Inspired by Dan Meyer’s post, I shared the Apple App Countdown with my 6^{th} graders today in class. I’d never done any of Dan’s “What Can You Do With This?” problems in a class before, but I like the idea and I’d been meaning to try it. I went for it this time because it struck me as a particularly good “What Can You Do With This?” problem. Two things that feel really important to me in a good “What Can You Do With This?” problem are: the situation being naturally curiosity-inspiring, and the data being right there in front of you, in the world you typically inhabit, albeit needing to be found. The Apple App Countdown is an existing thing that really does motivate a question that can be solved mathematically. The page screams at you, “How can I predict when the 25 billionth download will occur so that I can immediately download an app???” regardless of whether or not you actually want the prize (and my 6^{th} graders did want that prize). The only information hunting-ground you need is your computer screen. Great recipe for mathematical fun!

I decided to not show any of the videos posted on Dan’s blog and, instead, just set a computer at the front of the room with the ticker going, because the problem in its natural habitat, with no framing, was so compelling already. I felt that the students would be able to figure out what data they needed to collect and how to collect it without much prompting from me, so I didn’t feel the need to emphasize a clock or a change over time.

So here’s what happened: I set my laptop where everyone could see it and asked the kids to inspect the screen for about 30 seconds. Then I asked, “What is this?” and “What does it make you wonder?” I got a range of responses for the second question, such as, “I wonder how Apple made this.” Kids expressed interest in trying to download the 25 billionth app, but didn’t automatically treat it as something they could calculate. Their immediate response was to think, Well, I should check this site periodically over the next several days and when it gets close, start downloading apps like crazy. I had to probe them to have them come around to thinking that this was something they could predict, with some calculations.

This surprised me. They are, generally speaking, a very mathematically inquisitive bunch. It doesn’t take much to get them engaged with any mathematical situation. I’ve also worked hard with them to develop investigatory skills and techniques, but mostly with purely mathematical situations. And, when I thought about it more, I realized that these investigations mostly started with questions I’ve posed. We always continue investigations with student-generated questions – I strongly encourage these – but I almost always start the investigation off with a question of my own.

Once that idea that this situation was solvable as a math problem was in the air, however, they were completely on-board with doing the work. To get them going, I asked what piece of information they would need to get started predicting when they should try downloading the 25 billionth app. The overwhelming response was, how fast is the ticker moving? And, when asked how what data they would need to calculate the speed of the ticker, they recognized that they would need to time the progression of the numbers.

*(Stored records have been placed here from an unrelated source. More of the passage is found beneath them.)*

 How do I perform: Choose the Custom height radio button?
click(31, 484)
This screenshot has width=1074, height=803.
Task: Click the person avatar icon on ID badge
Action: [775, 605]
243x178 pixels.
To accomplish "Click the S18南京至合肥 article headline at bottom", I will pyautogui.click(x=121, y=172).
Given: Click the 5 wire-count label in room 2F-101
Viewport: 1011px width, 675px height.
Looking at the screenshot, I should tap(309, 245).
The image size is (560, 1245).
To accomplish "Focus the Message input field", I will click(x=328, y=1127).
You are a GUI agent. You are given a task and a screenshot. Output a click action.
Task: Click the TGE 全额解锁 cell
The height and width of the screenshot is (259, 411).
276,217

They spent the rest of the class taking measurements, comparing measurements with each other, and making calculations. By the end of class, most of the students had calculated an amount of time – a REALLY long one. I let them stew on this for a while… until someone realized that they’d calculated how long it would take the app store to reach 25 billion downloads from zero downloads. Not from 24 billion and a lot of change. At this point, class ended, so I sent them with the problem as a homework assignment.

From doing this problem with my 6^{th} graders, I realized how while I make a great effort to encourage my students to pursue their own mathematical questions, I rarely begin our mathematical activities with questions, problems, and situations generated by my students. It’s always me who says, “Let’s do this cool problem about ________,” and then opens the floor to students’ ideas. This seems like an imbalance to me. If I claim that my students’ mathematical interests are worthy of class investigation, then their ideas and questions should motivate our work, not just continue it. I believe (and hope) that they know that if they bring in a problem or situation, we will investigate it as a class. But it isn’t a “thing” in our class. I would love to find a way to encourage my students to bring mathematical questions – including “What Can You Do With This?” questions, as well as more purely mathematical problems – to our class for us to do on a regular basis.

Has anyone done problem-collecting with their students? Any suggestions for good ways to encourage and implement such a thing, with middle or high schoolers?

P.S. – I noticed (as did several of my colleagues, who did this problem in their classes as well – and we didn’t coordinate this) that the App Countdown page isn’t consistent when you open it at different times. Open several tabs of it, and you’ll see that the countdown is off by possibly hundreds of millions of downloads from screen to screen. Also, if you let it run open on your computer for a while, the number of downloads will be drastically off from the number of downloads when you open a fresh tab. (I draw this conclusion from a single data-point – I let it run on my computer overnight last night.) This made me wonder… does the ticker actually increase linearly, in some way imposed by Apple, instead of according to the actual downloads? And, if so, is the rate of increase the same each time you open the page, or does it change according to the actual rate close to the time you opened the page (or some other criteria)?

Nice post. I also did this with 10th graders and 8th graders, and I had similar responses. They were much more interested in talking about all of the ways in which a linear model was going to be terrible for this, rather than execute the computations to get a baseline estimate.

What you said about always initiating the question really resonated with me. I’ve been trying to get around this all year long, especially with my algebra 1 students. Often, I just show up to class, stand at the front for a while, wait for them to quiet down, and then ask, “OK, what now?”

Unfortunately, they almost never have a great idea for how to move forward. This truly bothers me. I am still wrestling with the notion that a teacher is the disseminator of knowledge, and that a large part of my role is setting “the course.” I really want to change this dynamic, but MAN it is hard.

I keep imagining meeting a new batch of students and asking them, “so how does this work – this whole math class thing? What are we supposed to do?” These things never go as expected, however.